*** Information provided ***

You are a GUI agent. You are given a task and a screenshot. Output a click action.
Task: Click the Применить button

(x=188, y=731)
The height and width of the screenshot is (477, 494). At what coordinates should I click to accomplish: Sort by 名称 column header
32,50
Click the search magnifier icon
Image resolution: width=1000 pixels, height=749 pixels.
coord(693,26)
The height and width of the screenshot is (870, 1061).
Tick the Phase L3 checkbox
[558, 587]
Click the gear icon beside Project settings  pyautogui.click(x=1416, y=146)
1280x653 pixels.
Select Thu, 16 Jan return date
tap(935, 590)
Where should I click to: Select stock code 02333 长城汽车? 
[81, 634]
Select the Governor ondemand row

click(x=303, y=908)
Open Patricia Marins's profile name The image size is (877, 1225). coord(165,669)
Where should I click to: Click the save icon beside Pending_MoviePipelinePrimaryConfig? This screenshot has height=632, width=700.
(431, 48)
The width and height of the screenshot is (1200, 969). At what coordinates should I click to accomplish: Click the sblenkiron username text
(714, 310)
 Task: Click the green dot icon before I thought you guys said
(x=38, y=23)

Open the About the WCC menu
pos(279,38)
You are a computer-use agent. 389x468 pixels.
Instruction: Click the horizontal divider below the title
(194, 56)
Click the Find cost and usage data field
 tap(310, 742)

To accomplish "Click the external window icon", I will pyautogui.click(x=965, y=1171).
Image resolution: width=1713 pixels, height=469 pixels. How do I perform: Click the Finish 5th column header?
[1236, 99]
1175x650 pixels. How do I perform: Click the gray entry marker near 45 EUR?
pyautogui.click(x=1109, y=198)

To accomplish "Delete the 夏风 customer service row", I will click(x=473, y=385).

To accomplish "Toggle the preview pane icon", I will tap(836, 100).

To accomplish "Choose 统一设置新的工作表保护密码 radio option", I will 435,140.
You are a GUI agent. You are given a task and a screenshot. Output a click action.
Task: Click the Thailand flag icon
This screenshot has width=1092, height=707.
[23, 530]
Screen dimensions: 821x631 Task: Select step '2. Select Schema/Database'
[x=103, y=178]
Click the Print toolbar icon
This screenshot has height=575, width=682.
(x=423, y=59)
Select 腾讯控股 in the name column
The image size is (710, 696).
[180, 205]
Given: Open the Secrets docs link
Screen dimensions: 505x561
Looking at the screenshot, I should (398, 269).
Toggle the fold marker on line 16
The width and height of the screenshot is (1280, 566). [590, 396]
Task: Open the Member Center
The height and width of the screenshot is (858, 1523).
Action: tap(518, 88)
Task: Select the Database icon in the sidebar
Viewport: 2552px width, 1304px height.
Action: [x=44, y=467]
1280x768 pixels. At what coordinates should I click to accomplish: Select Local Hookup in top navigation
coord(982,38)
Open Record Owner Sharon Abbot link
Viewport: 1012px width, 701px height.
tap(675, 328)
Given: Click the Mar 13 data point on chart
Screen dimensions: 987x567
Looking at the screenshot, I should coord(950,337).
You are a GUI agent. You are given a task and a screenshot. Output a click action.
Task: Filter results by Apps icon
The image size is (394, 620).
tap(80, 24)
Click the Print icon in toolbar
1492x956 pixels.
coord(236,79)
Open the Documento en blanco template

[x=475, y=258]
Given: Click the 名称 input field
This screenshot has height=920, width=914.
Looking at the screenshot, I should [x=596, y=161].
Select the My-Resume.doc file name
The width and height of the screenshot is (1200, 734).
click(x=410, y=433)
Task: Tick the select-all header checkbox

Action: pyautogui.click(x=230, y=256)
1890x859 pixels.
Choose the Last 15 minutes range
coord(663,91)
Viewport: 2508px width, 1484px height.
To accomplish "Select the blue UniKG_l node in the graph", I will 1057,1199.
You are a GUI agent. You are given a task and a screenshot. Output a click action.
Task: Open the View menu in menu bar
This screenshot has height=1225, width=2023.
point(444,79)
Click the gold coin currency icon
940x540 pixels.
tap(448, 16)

***

- **Short task**:
Please copy every item above word for word, without changing a single character.

- **Full answer**:
You are a GUI agent. You are given a task and a screenshot. Output a click action.
Task: Click the Применить button

(x=188, y=731)
The height and width of the screenshot is (477, 494). At what coordinates should I click to accomplish: Sort by 名称 column header
32,50
Click the search magnifier icon
Image resolution: width=1000 pixels, height=749 pixels.
coord(693,26)
The height and width of the screenshot is (870, 1061).
Tick the Phase L3 checkbox
[558, 587]
Click the gear icon beside Project settings  pyautogui.click(x=1416, y=146)
1280x653 pixels.
Select Thu, 16 Jan return date
tap(935, 590)
Where should I click to: Select stock code 02333 长城汽车? 
[81, 634]
Select the Governor ondemand row

click(x=303, y=908)
Open Patricia Marins's profile name The image size is (877, 1225). coord(165,669)
Where should I click to: Click the save icon beside Pending_MoviePipelinePrimaryConfig? This screenshot has height=632, width=700.
(431, 48)
The width and height of the screenshot is (1200, 969). At what coordinates should I click to accomplish: Click the sblenkiron username text
(714, 310)
 Task: Click the green dot icon before I thought you guys said
(x=38, y=23)

Open the About the WCC menu
pos(279,38)
You are a computer-use agent. 389x468 pixels.
Instruction: Click the horizontal divider below the title
(194, 56)
Click the Find cost and usage data field
 tap(310, 742)

To accomplish "Click the external window icon", I will pyautogui.click(x=965, y=1171).
Image resolution: width=1713 pixels, height=469 pixels. How do I perform: Click the Finish 5th column header?
[1236, 99]
1175x650 pixels. How do I perform: Click the gray entry marker near 45 EUR?
pyautogui.click(x=1109, y=198)

To accomplish "Delete the 夏风 customer service row", I will click(x=473, y=385).

To accomplish "Toggle the preview pane icon", I will tap(836, 100).

To accomplish "Choose 统一设置新的工作表保护密码 radio option", I will 435,140.
You are a GUI agent. You are given a task and a screenshot. Output a click action.
Task: Click the Thailand flag icon
This screenshot has width=1092, height=707.
[23, 530]
Screen dimensions: 821x631 Task: Select step '2. Select Schema/Database'
[x=103, y=178]
Click the Print toolbar icon
This screenshot has height=575, width=682.
(x=423, y=59)
Select 腾讯控股 in the name column
The image size is (710, 696).
[180, 205]
Given: Open the Secrets docs link
Screen dimensions: 505x561
Looking at the screenshot, I should (398, 269).
Toggle the fold marker on line 16
The width and height of the screenshot is (1280, 566). [590, 396]
Task: Open the Member Center
The height and width of the screenshot is (858, 1523).
Action: tap(518, 88)
Task: Select the Database icon in the sidebar
Viewport: 2552px width, 1304px height.
Action: [x=44, y=467]
1280x768 pixels. At what coordinates should I click to accomplish: Select Local Hookup in top navigation
coord(982,38)
Open Record Owner Sharon Abbot link
Viewport: 1012px width, 701px height.
tap(675, 328)
Given: Click the Mar 13 data point on chart
Screen dimensions: 987x567
Looking at the screenshot, I should coord(950,337).
You are a GUI agent. You are given a task and a screenshot. Output a click action.
Task: Filter results by Apps icon
The image size is (394, 620).
tap(80, 24)
Click the Print icon in toolbar
1492x956 pixels.
coord(236,79)
Open the Documento en blanco template

[x=475, y=258]
Given: Click the 名称 input field
This screenshot has height=920, width=914.
Looking at the screenshot, I should [x=596, y=161].
Select the My-Resume.doc file name
The width and height of the screenshot is (1200, 734).
click(x=410, y=433)
Task: Tick the select-all header checkbox

Action: pyautogui.click(x=230, y=256)
1890x859 pixels.
Choose the Last 15 minutes range
coord(663,91)
Viewport: 2508px width, 1484px height.
To accomplish "Select the blue UniKG_l node in the graph", I will 1057,1199.
You are a GUI agent. You are given a task and a screenshot. Output a click action.
Task: Open the View menu in menu bar
This screenshot has height=1225, width=2023.
point(444,79)
Click the gold coin currency icon
940x540 pixels.
tap(448, 16)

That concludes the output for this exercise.